Good question, and welcome back, BBM victim. For some reason, people equate the outer furniture with the inner furniture. I remember my aunt talking to my mother one time about a visit to my aunt's sister (another aunt). Apparently Aunt #1 was concerned about Aunt #2 who lived in Boston alone, so Aunt #1 rounded up another aunt or two and went off to visit. They were very impressed to find Aunt #2 living in a well-furnished apartment. But, when Aunt #2 went out of the room they snooped around and found that all of the furniture was new and still had price tags on it! This says to me that Aunt #2 was so concerned about keeping up appearances that she probably went into debt to give the facade that she had a prosperous and reputable life. That's just one aspect of furniture.

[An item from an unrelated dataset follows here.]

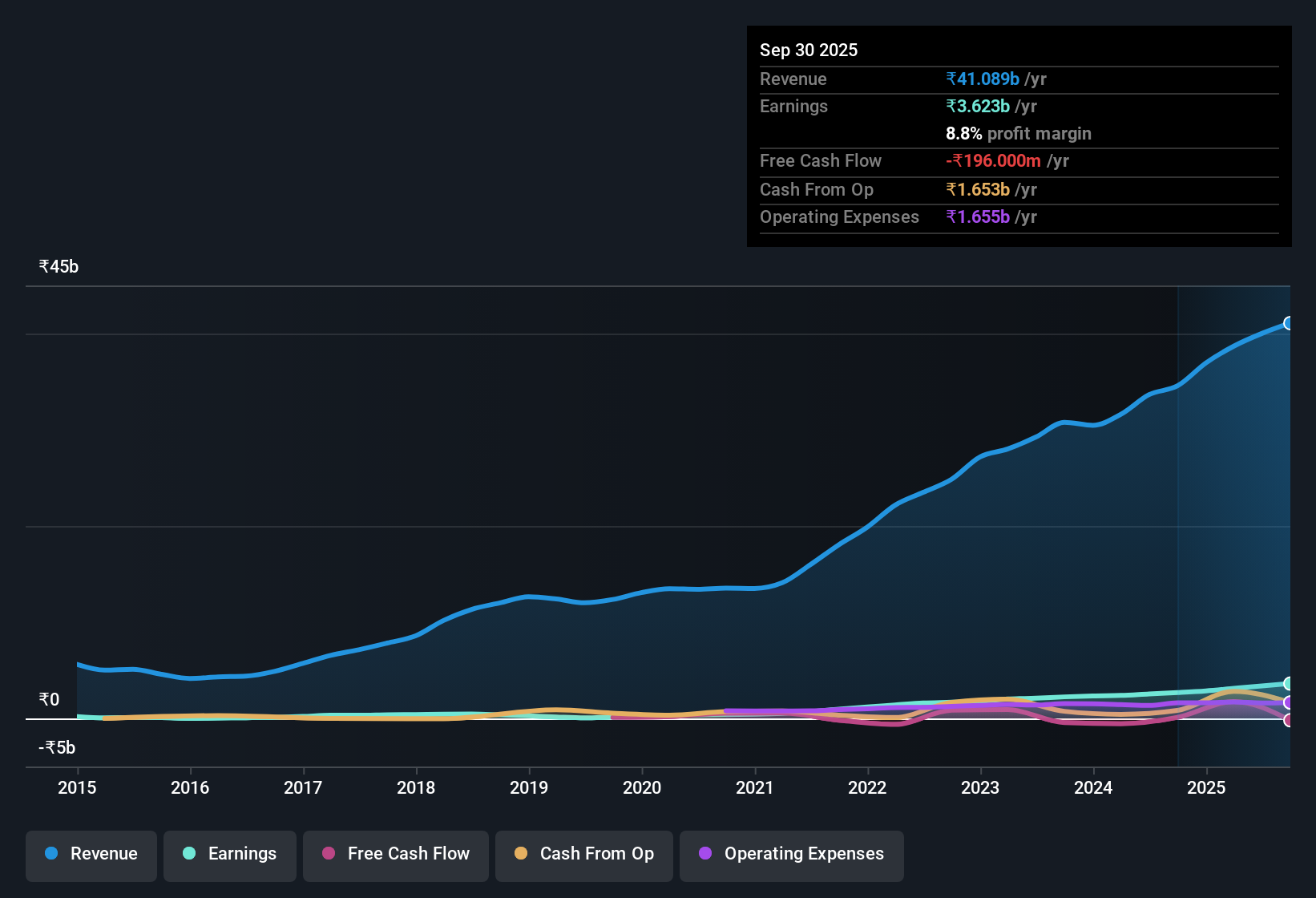This screenshot has width=1316, height=898.
Task: Select the Earnings endpoint circle marker
Action: (x=1289, y=684)
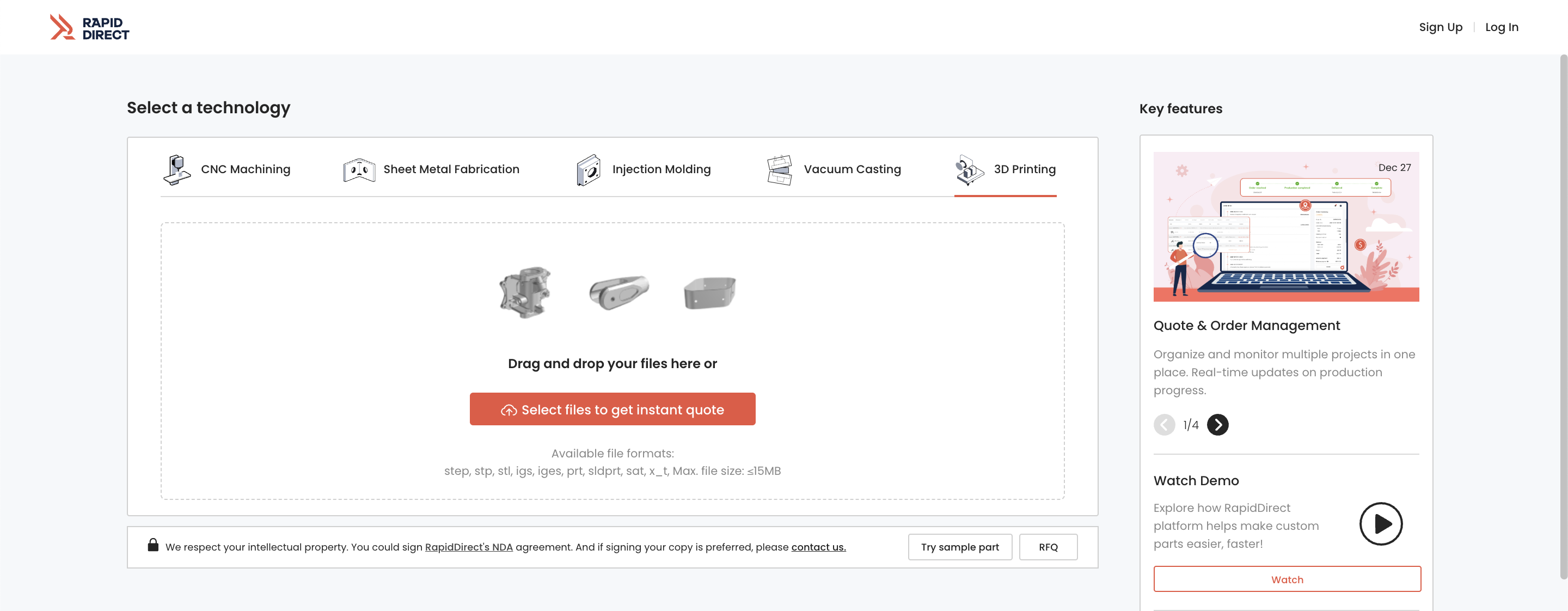Click the Injection Molding icon

(x=588, y=170)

The other thing is what Ennis says next. He says, "When you don't got nothing, you don't need nothing." Which means, exactly, that when you lose the wish to win other's approval with your material trappings, then all of the other materialist cravings fall away. Ennis had truly learned the meaning of life, which is to love and be loved. And, that's it.  :'( :-*

Yes, I did see Manchester By the Sea. Yes, Lee is a real Ennis-like character, scarred by the experience he went through when he was young. I don't know if I could say more about it without spoilers. Another similarity is, of course, the presence of our own Michelle Williams, as a mother again.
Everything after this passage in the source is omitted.